Activity A →
Write out everything in the church shooting article from "The gunman strode" down to "Compton said Monday.".
Activity B →
Carry on the church shooting article from the point where it stops.

(Reading text begins)

Authorities charge man in Illinois church shooting

MARYVILLE, Ill. (AP) - A man was charged with murder Monday for allegedly shooting a southern Illinois pastor through the heart during Sunday services.

Terry J. Sedlacek, 27, of Troy, was charged with two counts each of first-degree murder and aggravated battery, said Stephanee Smith, spokeswoman for Madison County Prosecutors William Mudge.

The gunman strode into First Baptist Church shortly after 8 a.m. Sunday, exchanged words with the Rev. Fred Winters., then fired a .45-caliber semiautomatic pistol until it jammed.

Winters, 45, later died of a single shot to the heart, the coroner said Monday. Authorities did not comment on a possible motive or on the gunman's mental state.

"We're still not sure what the reasoning was," Illinois State Police Lt. Scott Compton said Monday.

Sedlacek once suffered bouts of erratic behavior his family said was due to Lyme disease. One expert said it would be unlikely that the tick-borne illness would make someone so violent.

"Lyme disease doesn't cause people to shoot people," said Dr. Eugene Shapiro, a Lyme disease expert at Yale University.

(Reading text ends)
(Supplied information begins)

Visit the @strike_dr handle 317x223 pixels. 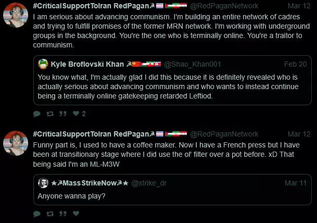149,183
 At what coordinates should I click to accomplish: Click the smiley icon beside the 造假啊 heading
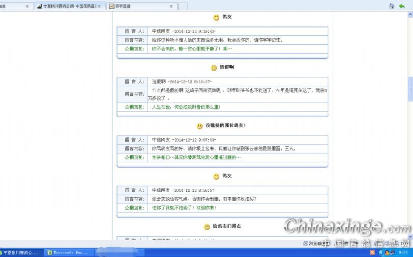click(214, 68)
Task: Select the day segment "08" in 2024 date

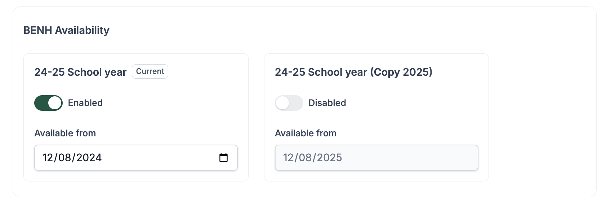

(Supplied information ends)

Response box A →
The gunman strode into First Baptist Church shortly after 8 a.m. Sunday, exchanged words with the Rev. Fred Winters., then fired a .45-caliber semiautomatic pistol until it jammed.

Winters, 45, later died of a single shot to the heart, the coroner said Monday. Authorities did not comment on a possible motive or on the gunman's mental state.

"We're still not sure what the reasoning was," Illinois State Police Lt. Scott Compton said Monday.

Response box B →
A judge ordered Sedlacek held without bond as he remained hospitalized in serious condition from self-inflicted stab wounds. He allegedly pulled out a knife after the attack and was wrestled to the ground by worshippers who tackled him, police said, and all three were wounded.

Sedlacek was featured last year in a St. Louis Post-Dispatch article detailing his battle with Lyme disease. In the article, his mother said the disease left lesions on his brain and that doctors had diagnosed him as mentally ill before discovering the disease.

In the August 2008 article, Ruth Abernathy said her son was taking several medications and had difficulty speaking after contracting the tick-borne illness. A phone call to a number listed for Robert and Ruth Abernathy in Troy rang unanswered Monday.

Untreated Lyme disease can spread to the bones, heart and nervous system. It can cause brain inflammation and in rare cases, problems with concentration and short-term memory, and sleep disturbances, according to the Centers for Disease Control and Prevention's Web site.

Other rare nervous-system symptoms include severe headaches and neck stiffness, which can be treated with antibiotics, Shapiro said. There are also isolated reports of hallucinations and psychotic illness blamed on Lyme disease.

But these are controversial and some experts, including Shapiro, believe affected people likely had pre-existing mental problems or were misdiagnosed and never had Lyme disease.